DIRECTIONS FOR THIS TASK: Nothing in the data should change when you return it, but leave the pictures out.

START RECORDS SUPPLIED

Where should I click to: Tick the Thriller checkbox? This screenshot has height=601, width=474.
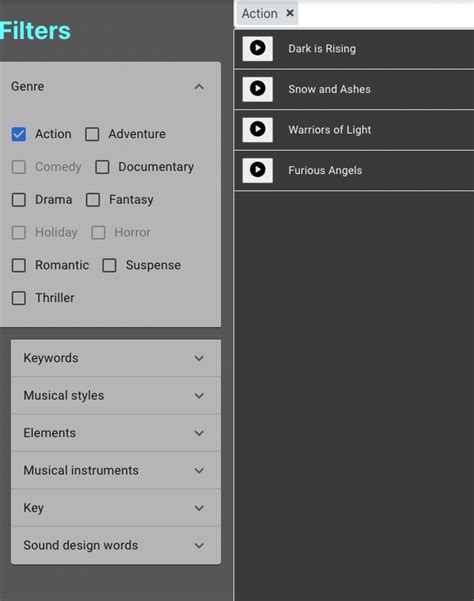pos(19,298)
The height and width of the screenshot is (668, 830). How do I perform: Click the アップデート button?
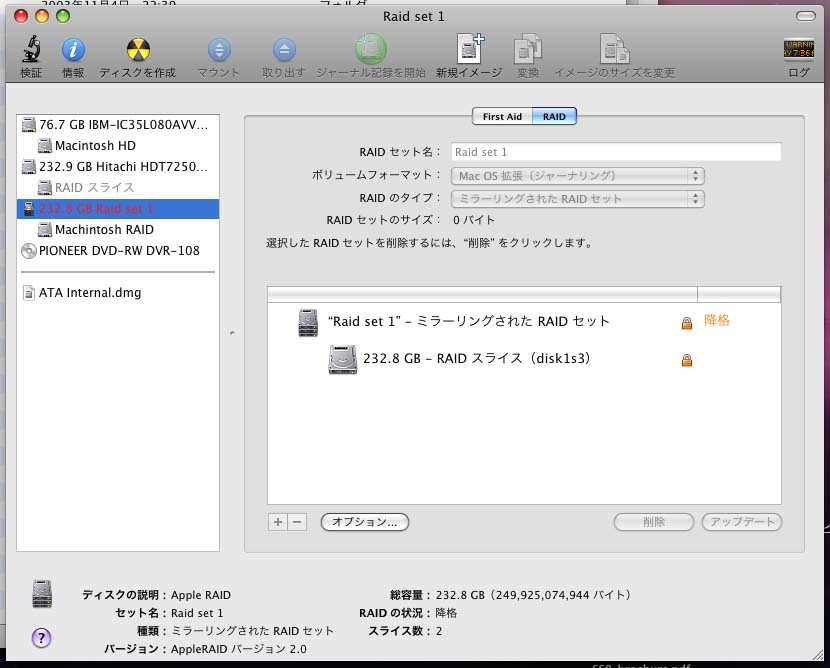coord(741,522)
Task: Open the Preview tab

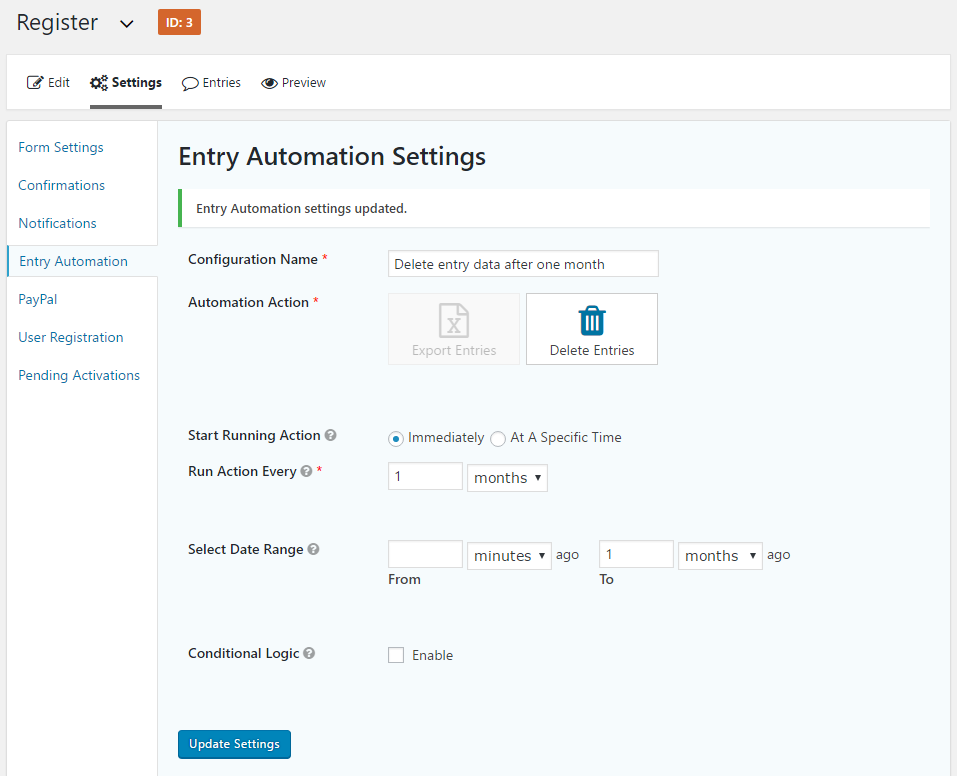Action: point(294,83)
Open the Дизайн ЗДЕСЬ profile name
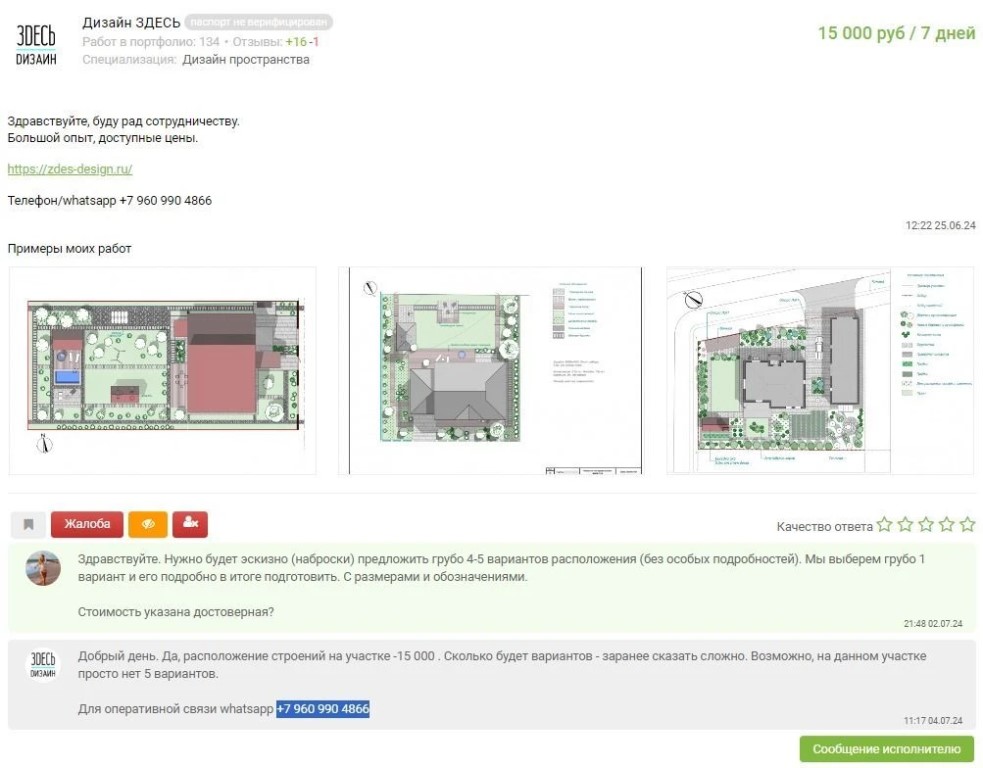The height and width of the screenshot is (768, 983). [130, 22]
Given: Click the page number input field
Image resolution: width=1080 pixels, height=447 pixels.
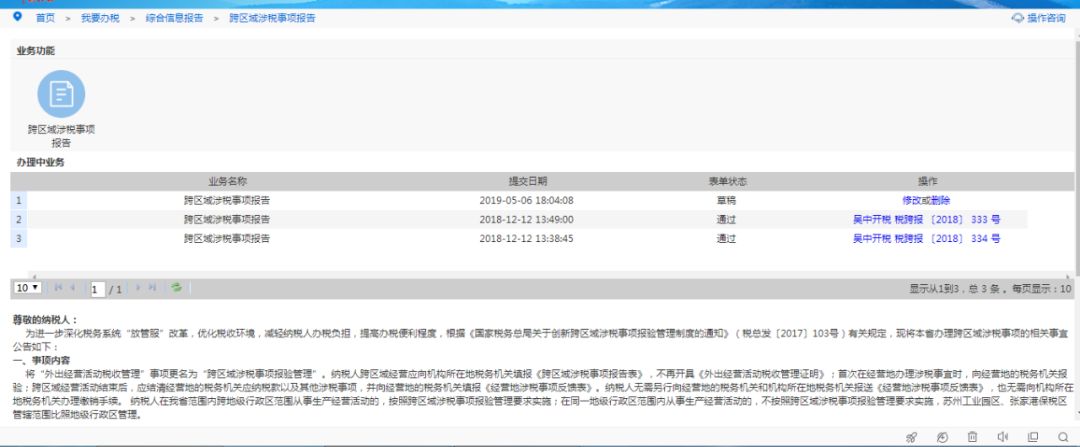Looking at the screenshot, I should pyautogui.click(x=98, y=289).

END RECORDS SUPPLIED

REPLY:
Where should I click to: Tick the Thriller checkbox? This screenshot has height=601, width=474.
pos(19,298)
The height and width of the screenshot is (668, 830). How do I perform: Click the アップデート button?
coord(741,522)
Task: Open the Preview tab

Action: point(294,83)
Open the Дизайн ЗДЕСЬ profile name
The height and width of the screenshot is (768, 983). [130, 22]
Given: Click the page number input field
Image resolution: width=1080 pixels, height=447 pixels.
Looking at the screenshot, I should pyautogui.click(x=98, y=289).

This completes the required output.